*** AVAILABLE DATA

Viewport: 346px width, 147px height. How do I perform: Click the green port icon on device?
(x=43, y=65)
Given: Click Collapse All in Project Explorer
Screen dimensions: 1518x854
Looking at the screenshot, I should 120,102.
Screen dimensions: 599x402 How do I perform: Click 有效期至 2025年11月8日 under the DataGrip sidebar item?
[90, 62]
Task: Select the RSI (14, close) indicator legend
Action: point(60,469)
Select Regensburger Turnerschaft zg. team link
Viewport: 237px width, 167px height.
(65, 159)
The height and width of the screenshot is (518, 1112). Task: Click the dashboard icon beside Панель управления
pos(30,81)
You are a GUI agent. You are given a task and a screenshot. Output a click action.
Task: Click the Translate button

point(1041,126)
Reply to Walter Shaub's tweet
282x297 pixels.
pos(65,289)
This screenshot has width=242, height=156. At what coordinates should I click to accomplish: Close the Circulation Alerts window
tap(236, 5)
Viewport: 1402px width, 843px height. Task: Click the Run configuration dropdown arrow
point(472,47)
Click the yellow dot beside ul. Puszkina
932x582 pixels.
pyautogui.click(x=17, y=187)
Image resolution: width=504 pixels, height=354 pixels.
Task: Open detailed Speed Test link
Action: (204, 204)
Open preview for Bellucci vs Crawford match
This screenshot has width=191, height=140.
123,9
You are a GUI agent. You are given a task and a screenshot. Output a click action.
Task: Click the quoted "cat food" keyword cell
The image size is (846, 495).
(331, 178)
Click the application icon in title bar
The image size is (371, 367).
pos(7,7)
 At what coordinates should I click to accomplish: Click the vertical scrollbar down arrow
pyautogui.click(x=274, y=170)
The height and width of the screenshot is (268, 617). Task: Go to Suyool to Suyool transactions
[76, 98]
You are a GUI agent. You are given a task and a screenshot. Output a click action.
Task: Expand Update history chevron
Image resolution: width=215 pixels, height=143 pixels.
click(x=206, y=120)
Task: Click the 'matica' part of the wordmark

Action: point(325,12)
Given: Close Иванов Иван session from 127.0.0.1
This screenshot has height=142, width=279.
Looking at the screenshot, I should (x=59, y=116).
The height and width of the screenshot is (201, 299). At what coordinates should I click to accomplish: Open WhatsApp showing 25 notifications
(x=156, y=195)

******

#### YOUR TASK
Restate each record above exactly, leaving nothing out.

#### ANSWER FOR THE TASK
Viewport: 346px width, 147px height. How do I perform: Click the green port icon on device?
(x=43, y=65)
Given: Click Collapse All in Project Explorer
Screen dimensions: 1518x854
Looking at the screenshot, I should 120,102.
Screen dimensions: 599x402 How do I perform: Click 有效期至 2025年11月8日 under the DataGrip sidebar item?
[90, 62]
Task: Select the RSI (14, close) indicator legend
Action: point(60,469)
Select Regensburger Turnerschaft zg. team link
Viewport: 237px width, 167px height.
(65, 159)
The height and width of the screenshot is (518, 1112). Task: Click the dashboard icon beside Панель управления
pos(30,81)
You are a GUI agent. You are given a task and a screenshot. Output a click action.
Task: Click the Translate button

point(1041,126)
Reply to Walter Shaub's tweet
282x297 pixels.
pos(65,289)
This screenshot has width=242, height=156. At what coordinates should I click to accomplish: Close the Circulation Alerts window
tap(236, 5)
Viewport: 1402px width, 843px height. Task: Click the Run configuration dropdown arrow
point(472,47)
Click the yellow dot beside ul. Puszkina
932x582 pixels.
pyautogui.click(x=17, y=187)
Image resolution: width=504 pixels, height=354 pixels.
Task: Open detailed Speed Test link
Action: (204, 204)
Open preview for Bellucci vs Crawford match
This screenshot has width=191, height=140.
123,9
You are a GUI agent. You are given a task and a screenshot. Output a click action.
Task: Click the quoted "cat food" keyword cell
The image size is (846, 495).
(331, 178)
Click the application icon in title bar
The image size is (371, 367).
pos(7,7)
 At what coordinates should I click to accomplish: Click the vertical scrollbar down arrow
pyautogui.click(x=274, y=170)
The height and width of the screenshot is (268, 617). Task: Go to Suyool to Suyool transactions
[76, 98]
You are a GUI agent. You are given a task and a screenshot. Output a click action.
Task: Expand Update history chevron
Image resolution: width=215 pixels, height=143 pixels.
click(x=206, y=120)
Task: Click the 'matica' part of the wordmark

Action: point(325,12)
Given: Close Иванов Иван session from 127.0.0.1
This screenshot has height=142, width=279.
Looking at the screenshot, I should (x=59, y=116).
The height and width of the screenshot is (201, 299). At what coordinates should I click to accomplish: Open WhatsApp showing 25 notifications
(x=156, y=195)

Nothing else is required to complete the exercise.